__STORED DATA__.
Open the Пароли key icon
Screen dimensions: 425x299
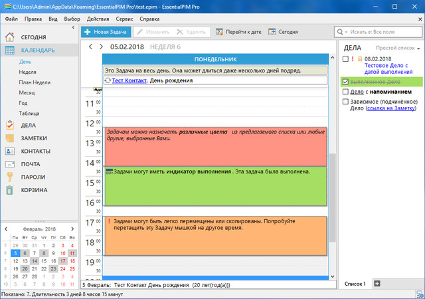10,177
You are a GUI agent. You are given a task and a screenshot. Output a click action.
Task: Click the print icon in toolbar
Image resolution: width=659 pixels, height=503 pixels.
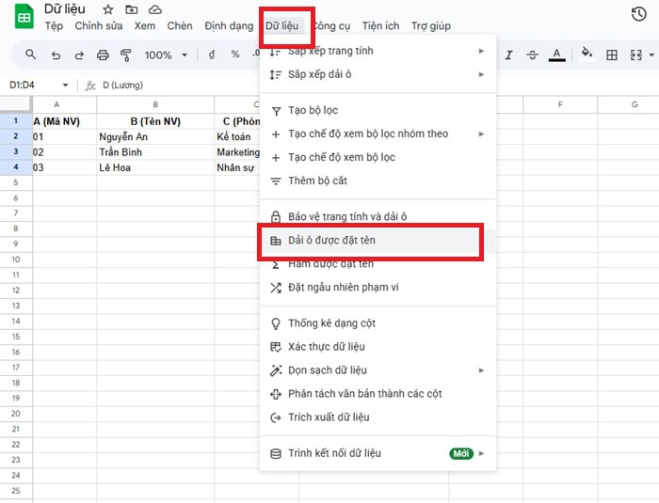click(x=102, y=55)
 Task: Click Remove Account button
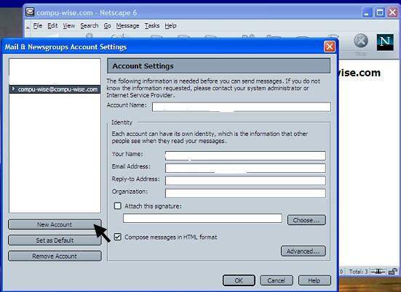coord(55,256)
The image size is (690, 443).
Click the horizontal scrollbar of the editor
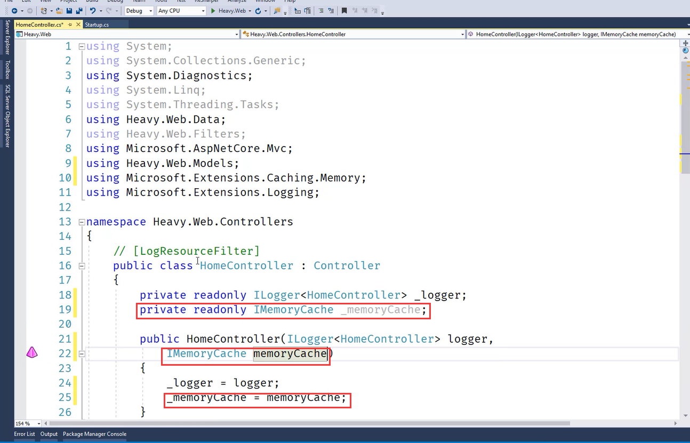coord(320,423)
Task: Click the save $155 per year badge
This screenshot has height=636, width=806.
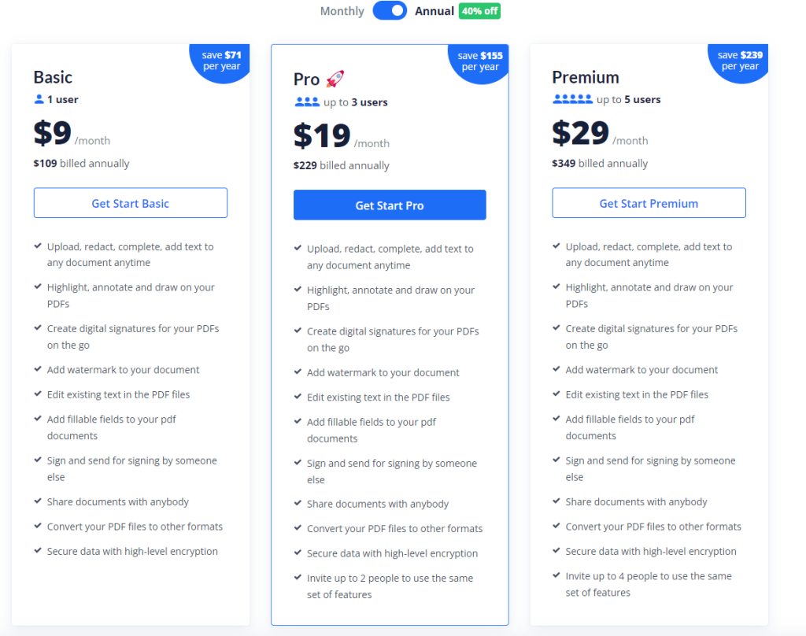Action: 480,61
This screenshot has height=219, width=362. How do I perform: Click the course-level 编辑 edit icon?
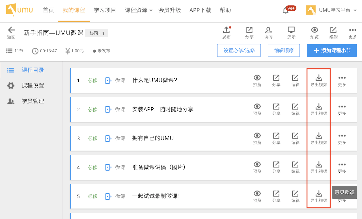coord(333,30)
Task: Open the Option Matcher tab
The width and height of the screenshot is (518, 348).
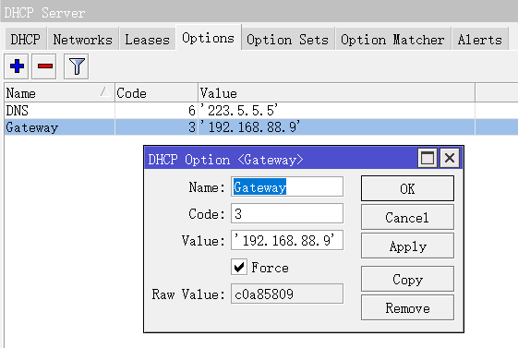Action: click(x=392, y=40)
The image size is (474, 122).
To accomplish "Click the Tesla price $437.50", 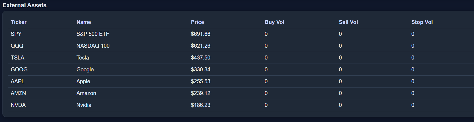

__TASK PROMPT__.
Copying starts at the line containing "The width and" and ends at the last line of the material above; repeat only those lines exactly and omit the pictures.

__EXERCISE SOLUTION__.
The width and height of the screenshot is (518, 348).
Action: click(x=392, y=40)
The image size is (474, 122).
To accomplish "Click the Tesla price $437.50", 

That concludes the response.